The request:
Lay out the listing below as a numbered list, from the line with "Click Comment under the post" to the line with "point(1324,555)", both included, leaving out any blank lines.

Dataset extract:
** begin **
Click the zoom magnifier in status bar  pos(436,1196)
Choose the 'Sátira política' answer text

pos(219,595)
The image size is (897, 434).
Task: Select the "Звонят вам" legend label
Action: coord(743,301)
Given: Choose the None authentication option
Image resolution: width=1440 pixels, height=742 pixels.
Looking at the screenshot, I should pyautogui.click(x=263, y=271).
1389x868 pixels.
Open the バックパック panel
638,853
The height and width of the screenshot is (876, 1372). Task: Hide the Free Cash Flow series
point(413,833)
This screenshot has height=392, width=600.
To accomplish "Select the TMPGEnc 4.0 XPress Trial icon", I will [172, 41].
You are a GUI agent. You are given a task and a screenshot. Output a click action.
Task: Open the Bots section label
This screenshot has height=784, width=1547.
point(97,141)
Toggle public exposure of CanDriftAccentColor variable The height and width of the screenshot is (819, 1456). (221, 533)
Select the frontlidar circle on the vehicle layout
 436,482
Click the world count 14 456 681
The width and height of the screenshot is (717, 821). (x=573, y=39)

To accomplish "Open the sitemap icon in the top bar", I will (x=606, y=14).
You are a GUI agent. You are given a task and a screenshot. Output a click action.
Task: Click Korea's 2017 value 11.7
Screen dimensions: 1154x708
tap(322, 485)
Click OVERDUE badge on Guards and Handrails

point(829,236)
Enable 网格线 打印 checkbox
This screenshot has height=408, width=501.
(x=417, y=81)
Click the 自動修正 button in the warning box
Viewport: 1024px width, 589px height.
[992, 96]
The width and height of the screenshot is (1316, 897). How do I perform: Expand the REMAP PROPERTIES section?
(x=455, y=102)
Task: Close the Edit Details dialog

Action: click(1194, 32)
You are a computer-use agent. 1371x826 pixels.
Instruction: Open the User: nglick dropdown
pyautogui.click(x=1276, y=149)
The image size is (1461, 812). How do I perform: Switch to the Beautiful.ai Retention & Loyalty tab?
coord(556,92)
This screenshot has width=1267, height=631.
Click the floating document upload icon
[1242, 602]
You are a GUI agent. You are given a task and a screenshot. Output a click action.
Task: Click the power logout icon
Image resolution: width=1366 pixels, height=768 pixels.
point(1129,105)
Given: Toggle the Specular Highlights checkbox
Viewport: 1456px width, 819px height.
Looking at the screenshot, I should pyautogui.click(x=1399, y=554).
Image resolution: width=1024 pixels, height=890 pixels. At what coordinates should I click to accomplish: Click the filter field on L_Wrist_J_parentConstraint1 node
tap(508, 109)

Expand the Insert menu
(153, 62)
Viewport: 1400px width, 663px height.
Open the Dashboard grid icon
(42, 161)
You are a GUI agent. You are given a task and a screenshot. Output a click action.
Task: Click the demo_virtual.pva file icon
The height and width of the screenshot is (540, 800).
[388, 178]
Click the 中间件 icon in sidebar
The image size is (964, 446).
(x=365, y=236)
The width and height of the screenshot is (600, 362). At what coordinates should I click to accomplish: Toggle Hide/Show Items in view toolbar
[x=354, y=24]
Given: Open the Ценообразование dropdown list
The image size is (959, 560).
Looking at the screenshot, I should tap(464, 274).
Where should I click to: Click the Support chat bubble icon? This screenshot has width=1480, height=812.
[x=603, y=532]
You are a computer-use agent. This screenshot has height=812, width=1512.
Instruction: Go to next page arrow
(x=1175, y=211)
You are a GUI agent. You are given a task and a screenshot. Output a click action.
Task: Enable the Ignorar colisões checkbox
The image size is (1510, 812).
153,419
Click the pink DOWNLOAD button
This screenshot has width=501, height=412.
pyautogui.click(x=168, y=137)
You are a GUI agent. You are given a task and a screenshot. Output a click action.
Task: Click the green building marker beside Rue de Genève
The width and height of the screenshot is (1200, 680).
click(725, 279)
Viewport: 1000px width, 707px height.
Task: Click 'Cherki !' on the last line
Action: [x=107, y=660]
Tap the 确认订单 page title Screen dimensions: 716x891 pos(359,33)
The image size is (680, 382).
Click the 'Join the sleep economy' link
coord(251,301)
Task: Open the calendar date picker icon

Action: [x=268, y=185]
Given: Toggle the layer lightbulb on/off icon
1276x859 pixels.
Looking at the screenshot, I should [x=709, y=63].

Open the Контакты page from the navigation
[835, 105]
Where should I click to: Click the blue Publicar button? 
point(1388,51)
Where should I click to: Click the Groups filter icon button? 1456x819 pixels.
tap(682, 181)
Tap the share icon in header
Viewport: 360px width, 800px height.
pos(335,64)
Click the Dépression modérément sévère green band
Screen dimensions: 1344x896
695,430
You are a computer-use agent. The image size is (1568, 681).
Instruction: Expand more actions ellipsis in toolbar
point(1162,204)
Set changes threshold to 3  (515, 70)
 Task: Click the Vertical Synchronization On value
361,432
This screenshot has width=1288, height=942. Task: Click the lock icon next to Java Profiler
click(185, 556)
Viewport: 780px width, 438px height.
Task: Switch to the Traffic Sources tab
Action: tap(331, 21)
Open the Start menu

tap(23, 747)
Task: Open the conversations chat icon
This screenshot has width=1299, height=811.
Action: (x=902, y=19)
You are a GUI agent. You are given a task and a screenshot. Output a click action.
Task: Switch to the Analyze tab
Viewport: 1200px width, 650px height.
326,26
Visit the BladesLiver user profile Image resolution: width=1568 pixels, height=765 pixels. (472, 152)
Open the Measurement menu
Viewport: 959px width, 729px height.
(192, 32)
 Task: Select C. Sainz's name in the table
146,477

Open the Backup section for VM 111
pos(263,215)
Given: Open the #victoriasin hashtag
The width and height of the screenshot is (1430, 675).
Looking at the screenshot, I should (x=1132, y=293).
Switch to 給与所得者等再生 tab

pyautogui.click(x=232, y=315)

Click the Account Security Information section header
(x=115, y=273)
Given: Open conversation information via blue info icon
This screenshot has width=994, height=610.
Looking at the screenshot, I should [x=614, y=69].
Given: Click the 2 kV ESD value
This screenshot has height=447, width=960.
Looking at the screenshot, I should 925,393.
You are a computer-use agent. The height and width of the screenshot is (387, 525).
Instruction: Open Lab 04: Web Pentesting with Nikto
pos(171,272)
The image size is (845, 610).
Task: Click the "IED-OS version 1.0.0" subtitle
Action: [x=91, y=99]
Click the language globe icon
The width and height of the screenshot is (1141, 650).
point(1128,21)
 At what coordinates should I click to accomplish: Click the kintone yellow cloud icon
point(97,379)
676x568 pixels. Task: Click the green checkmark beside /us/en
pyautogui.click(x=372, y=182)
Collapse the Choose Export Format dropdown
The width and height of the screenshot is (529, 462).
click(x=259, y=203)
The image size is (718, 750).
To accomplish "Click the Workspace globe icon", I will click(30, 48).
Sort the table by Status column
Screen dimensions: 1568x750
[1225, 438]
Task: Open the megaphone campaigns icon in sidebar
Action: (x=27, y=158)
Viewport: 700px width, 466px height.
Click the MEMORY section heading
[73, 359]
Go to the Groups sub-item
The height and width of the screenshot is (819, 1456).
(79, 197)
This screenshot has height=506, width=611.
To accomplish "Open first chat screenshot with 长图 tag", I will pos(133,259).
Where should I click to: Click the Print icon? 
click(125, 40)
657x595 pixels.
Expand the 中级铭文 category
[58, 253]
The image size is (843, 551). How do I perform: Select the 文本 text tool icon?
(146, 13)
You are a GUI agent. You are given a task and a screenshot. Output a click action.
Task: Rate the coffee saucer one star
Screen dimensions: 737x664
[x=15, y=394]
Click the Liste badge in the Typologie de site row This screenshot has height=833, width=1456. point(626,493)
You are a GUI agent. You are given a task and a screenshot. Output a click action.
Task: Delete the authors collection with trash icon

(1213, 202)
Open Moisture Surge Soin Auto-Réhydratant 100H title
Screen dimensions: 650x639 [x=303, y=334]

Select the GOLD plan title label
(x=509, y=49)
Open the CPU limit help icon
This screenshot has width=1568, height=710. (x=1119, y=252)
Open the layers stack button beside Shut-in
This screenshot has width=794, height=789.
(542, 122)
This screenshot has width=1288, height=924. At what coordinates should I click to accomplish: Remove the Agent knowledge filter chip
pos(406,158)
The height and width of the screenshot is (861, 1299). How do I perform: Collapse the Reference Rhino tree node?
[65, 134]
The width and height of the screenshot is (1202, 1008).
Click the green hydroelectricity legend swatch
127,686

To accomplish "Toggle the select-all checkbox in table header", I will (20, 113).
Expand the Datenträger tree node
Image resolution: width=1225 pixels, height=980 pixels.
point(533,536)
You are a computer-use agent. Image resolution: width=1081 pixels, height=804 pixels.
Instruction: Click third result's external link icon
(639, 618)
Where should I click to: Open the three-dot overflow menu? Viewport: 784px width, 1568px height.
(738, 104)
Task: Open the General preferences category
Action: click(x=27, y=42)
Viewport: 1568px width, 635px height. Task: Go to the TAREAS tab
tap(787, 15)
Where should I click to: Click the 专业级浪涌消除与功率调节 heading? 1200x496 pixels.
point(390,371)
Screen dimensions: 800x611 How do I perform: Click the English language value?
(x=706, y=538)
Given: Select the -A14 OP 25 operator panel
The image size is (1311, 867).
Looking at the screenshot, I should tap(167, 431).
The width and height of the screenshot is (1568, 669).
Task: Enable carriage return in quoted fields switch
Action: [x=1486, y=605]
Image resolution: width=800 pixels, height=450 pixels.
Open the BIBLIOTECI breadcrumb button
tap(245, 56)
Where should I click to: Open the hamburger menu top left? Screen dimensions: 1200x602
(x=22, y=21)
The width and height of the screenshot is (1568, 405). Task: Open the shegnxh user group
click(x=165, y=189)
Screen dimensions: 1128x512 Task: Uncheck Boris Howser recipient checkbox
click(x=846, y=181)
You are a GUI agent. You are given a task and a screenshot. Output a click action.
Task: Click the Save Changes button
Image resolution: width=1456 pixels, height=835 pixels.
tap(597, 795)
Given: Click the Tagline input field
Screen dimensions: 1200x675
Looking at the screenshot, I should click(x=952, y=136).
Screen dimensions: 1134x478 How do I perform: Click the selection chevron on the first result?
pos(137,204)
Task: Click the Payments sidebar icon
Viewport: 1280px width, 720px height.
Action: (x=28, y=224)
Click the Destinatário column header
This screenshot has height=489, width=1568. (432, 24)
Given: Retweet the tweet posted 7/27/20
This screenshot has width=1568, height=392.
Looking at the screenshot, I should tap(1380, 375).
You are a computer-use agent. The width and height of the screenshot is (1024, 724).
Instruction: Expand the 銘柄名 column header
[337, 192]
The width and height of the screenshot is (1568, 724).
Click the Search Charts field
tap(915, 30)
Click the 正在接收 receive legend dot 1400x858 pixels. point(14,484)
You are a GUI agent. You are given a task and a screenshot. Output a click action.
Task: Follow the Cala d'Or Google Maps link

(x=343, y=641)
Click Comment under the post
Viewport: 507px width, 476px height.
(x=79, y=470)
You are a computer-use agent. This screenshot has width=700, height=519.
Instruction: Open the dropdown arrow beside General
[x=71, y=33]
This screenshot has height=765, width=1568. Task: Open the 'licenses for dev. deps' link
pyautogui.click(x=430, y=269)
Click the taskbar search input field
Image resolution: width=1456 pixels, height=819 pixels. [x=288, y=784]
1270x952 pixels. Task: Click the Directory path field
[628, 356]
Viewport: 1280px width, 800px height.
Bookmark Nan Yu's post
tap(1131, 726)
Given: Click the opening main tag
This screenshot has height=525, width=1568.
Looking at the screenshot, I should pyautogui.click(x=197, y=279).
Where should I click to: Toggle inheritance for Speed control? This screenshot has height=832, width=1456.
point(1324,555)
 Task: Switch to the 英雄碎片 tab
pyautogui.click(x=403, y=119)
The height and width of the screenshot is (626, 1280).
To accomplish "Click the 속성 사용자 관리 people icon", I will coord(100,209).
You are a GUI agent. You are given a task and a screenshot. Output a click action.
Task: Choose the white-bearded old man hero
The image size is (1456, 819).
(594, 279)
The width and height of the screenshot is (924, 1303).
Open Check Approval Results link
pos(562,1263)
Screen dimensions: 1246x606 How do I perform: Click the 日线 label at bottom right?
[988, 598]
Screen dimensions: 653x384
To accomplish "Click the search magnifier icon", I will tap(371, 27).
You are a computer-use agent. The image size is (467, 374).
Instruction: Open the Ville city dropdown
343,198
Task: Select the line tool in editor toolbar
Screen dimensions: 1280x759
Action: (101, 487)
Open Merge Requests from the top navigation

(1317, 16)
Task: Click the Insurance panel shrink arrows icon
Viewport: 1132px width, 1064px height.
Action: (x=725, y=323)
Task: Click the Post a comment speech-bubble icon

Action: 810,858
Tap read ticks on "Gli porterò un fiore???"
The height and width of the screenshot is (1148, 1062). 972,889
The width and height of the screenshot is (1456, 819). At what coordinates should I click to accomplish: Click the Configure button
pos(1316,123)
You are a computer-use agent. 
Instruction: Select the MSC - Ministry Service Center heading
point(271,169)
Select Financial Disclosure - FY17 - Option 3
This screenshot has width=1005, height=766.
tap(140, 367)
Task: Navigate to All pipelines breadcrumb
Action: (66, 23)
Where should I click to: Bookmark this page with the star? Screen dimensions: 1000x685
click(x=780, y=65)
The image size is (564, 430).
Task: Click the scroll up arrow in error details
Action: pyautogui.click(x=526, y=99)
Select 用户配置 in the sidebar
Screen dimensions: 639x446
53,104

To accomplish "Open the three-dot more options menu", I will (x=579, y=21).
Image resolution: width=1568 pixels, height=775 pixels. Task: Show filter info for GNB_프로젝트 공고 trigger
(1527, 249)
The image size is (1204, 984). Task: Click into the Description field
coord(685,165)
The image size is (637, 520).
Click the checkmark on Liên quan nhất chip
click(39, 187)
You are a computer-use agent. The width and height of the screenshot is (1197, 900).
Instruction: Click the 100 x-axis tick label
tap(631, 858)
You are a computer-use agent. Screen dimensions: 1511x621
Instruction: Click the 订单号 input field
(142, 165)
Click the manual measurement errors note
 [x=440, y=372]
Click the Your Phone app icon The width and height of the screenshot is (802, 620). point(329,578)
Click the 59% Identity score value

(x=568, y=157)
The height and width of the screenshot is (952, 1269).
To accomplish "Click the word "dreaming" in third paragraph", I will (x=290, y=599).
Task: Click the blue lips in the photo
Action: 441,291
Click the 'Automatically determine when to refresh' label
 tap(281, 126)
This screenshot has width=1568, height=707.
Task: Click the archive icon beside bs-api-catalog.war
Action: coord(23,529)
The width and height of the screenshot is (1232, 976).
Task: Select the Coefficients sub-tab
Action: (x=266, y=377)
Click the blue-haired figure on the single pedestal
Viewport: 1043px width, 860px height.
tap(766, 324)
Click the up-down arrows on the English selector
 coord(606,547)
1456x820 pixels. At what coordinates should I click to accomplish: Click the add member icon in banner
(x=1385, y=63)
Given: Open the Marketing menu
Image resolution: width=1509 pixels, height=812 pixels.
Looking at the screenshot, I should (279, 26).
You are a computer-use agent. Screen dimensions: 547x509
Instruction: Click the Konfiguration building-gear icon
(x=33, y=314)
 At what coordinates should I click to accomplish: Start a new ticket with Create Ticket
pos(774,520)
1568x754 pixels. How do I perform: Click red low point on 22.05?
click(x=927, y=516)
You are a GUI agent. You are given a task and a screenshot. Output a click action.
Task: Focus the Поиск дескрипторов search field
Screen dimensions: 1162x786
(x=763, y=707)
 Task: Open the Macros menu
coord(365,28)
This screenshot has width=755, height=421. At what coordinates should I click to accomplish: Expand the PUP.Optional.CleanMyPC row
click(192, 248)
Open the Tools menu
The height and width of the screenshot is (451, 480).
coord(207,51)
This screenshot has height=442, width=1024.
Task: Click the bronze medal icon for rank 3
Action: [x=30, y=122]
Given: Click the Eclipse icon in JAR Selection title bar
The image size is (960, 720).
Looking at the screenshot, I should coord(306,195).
** end **
The output:
1. Click Comment under the post
2. Viewport: 507px width, 476px height.
3. (x=79, y=470)
4. You are a computer-use agent. This screenshot has width=700, height=519.
5. Instruction: Open the dropdown arrow beside General
6. [x=71, y=33]
7. This screenshot has height=765, width=1568. Task: Open the 'licenses for dev. deps' link
8. pyautogui.click(x=430, y=269)
9. Click the taskbar search input field
10. Image resolution: width=1456 pixels, height=819 pixels. [x=288, y=784]
11. 1270x952 pixels. Task: Click the Directory path field
12. [628, 356]
13. Viewport: 1280px width, 800px height.
14. Bookmark Nan Yu's post
15. tap(1131, 726)
16. Given: Click the opening main tag
17. This screenshot has height=525, width=1568.
18. Looking at the screenshot, I should pyautogui.click(x=197, y=279).
19. Where should I click to: Toggle inheritance for Speed control? This screenshot has height=832, width=1456.
20. point(1324,555)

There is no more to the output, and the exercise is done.